__Text provided__.
Experimental Results
Benchmarks and Baselines
AdaptFlow is evaluated on eight public datasets spanning question answering, code generation, and mathematical reasoning. Baselines include manually designed workflows (Vanilla, CoT, Reflexion, LLM Debate, Step-back Abstraction, Quality Diversity, Dynamic Assignment) and automated methods (ADAS, AFLOW).
AdaptFlow achieves the highest overall average score (68.5) across all domains, outperforming both manual and automated baselines. Notably, it delivers substantial gains on mathematics benchmarks, demonstrating superior handling of complex symbolic and multi-step reasoning.
Ablation Studies
- Reflection Module: Incorporating reflection in the outer loop yields consistent performance improvements (final accuracy 61.5 vs. 60.2 without reflection).
- Test-Time Adaptation: Removing adaptation results in a drop in accuracy across all math subtasks, with the largest gain in Number Theory (68.3 to 73.9).

[Collection entries]
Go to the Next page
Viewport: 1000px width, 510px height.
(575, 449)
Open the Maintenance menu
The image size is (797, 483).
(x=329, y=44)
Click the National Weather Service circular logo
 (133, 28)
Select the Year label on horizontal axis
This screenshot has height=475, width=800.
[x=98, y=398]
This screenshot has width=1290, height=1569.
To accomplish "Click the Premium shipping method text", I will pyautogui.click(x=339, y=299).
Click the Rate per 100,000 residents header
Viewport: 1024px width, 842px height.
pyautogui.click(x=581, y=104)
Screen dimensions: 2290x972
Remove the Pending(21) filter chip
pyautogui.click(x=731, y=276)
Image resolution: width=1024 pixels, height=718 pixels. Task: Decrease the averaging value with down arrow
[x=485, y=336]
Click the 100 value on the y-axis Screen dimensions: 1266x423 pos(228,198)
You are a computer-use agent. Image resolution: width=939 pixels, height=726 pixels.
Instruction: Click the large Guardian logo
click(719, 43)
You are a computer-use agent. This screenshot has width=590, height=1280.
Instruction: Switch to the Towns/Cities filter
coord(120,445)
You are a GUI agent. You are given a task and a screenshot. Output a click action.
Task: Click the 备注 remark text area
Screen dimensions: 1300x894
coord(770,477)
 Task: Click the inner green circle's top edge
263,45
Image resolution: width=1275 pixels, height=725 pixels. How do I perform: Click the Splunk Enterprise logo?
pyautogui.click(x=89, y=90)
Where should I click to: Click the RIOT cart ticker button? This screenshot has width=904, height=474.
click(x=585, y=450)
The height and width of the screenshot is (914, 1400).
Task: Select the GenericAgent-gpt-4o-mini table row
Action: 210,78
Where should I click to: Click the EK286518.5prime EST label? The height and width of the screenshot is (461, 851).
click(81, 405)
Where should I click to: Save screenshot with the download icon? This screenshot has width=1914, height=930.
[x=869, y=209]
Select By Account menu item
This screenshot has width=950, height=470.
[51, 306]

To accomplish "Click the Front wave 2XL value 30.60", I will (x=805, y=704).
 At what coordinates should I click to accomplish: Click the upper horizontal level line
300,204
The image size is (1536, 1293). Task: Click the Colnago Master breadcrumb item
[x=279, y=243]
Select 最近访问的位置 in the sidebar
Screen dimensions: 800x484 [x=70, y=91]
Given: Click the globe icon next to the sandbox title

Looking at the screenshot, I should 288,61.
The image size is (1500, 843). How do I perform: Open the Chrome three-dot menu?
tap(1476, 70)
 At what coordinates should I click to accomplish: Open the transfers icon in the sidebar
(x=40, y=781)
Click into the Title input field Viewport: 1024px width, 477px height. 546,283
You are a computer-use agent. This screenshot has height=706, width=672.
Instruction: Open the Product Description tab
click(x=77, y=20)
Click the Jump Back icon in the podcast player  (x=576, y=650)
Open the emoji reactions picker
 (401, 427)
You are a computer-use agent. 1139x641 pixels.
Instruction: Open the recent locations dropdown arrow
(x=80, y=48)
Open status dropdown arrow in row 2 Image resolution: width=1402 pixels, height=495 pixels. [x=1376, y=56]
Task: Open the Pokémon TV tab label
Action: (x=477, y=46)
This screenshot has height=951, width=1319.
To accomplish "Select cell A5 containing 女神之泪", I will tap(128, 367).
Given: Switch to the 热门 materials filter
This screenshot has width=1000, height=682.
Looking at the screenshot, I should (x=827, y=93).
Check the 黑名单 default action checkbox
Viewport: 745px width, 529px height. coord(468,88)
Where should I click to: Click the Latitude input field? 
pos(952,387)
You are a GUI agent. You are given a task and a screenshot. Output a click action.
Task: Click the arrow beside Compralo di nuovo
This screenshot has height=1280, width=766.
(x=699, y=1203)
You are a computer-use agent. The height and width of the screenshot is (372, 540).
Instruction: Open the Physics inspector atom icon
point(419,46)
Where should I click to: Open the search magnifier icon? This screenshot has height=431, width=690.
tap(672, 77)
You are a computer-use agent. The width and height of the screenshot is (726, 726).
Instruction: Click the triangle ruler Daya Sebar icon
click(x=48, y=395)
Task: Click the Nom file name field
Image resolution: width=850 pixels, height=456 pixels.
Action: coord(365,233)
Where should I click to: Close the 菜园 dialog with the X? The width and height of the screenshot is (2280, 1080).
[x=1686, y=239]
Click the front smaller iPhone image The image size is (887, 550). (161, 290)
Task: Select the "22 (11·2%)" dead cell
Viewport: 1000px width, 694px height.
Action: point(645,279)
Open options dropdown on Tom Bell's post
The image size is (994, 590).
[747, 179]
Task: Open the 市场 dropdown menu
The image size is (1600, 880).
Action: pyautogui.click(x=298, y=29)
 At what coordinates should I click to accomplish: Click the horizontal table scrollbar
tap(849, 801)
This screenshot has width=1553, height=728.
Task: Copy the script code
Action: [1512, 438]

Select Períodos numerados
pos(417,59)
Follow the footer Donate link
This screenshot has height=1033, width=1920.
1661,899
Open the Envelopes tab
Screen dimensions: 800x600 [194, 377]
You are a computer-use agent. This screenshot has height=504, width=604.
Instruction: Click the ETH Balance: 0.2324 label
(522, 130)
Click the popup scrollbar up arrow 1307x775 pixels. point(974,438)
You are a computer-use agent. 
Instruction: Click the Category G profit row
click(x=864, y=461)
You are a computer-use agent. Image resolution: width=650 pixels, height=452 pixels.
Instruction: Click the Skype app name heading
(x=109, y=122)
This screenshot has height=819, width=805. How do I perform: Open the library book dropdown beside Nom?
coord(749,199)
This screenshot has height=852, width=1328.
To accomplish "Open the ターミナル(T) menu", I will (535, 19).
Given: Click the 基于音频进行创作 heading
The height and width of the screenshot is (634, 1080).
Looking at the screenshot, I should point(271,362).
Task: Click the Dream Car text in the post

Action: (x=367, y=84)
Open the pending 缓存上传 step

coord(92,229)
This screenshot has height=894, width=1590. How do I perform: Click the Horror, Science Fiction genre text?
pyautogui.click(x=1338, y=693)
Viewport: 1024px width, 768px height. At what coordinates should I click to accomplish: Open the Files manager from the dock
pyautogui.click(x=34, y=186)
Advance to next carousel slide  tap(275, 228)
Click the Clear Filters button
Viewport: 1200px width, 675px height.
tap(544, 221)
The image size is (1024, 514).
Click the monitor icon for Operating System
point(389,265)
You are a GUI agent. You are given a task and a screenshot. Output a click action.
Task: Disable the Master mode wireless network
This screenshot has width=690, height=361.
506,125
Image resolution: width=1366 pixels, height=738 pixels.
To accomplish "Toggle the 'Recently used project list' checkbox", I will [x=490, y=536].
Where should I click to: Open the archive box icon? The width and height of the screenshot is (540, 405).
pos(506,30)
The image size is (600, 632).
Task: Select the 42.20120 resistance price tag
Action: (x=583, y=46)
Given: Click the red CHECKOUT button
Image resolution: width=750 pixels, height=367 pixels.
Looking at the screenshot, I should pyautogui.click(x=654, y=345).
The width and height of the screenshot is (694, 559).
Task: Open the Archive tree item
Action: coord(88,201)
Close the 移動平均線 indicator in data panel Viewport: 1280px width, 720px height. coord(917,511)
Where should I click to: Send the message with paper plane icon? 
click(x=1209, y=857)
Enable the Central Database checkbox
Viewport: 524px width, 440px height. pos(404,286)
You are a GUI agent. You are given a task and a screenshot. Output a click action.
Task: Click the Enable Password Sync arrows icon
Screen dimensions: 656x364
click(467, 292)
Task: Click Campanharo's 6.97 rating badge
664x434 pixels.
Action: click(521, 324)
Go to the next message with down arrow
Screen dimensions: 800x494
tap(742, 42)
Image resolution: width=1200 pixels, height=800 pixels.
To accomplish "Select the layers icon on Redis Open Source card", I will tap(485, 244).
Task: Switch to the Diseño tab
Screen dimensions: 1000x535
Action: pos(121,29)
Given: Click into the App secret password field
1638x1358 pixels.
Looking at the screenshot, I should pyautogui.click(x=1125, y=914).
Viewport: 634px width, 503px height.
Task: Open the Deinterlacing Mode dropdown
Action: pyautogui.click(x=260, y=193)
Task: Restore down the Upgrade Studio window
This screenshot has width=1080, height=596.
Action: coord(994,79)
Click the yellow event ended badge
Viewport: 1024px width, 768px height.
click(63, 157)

__Your goal__. According to the experimental results text, what overall average score does AdaptFlow achieve across all domains? The rows were drawn from a separate source.

__Solved exercise__. AdaptFlow achieves an overall average score of 68.5.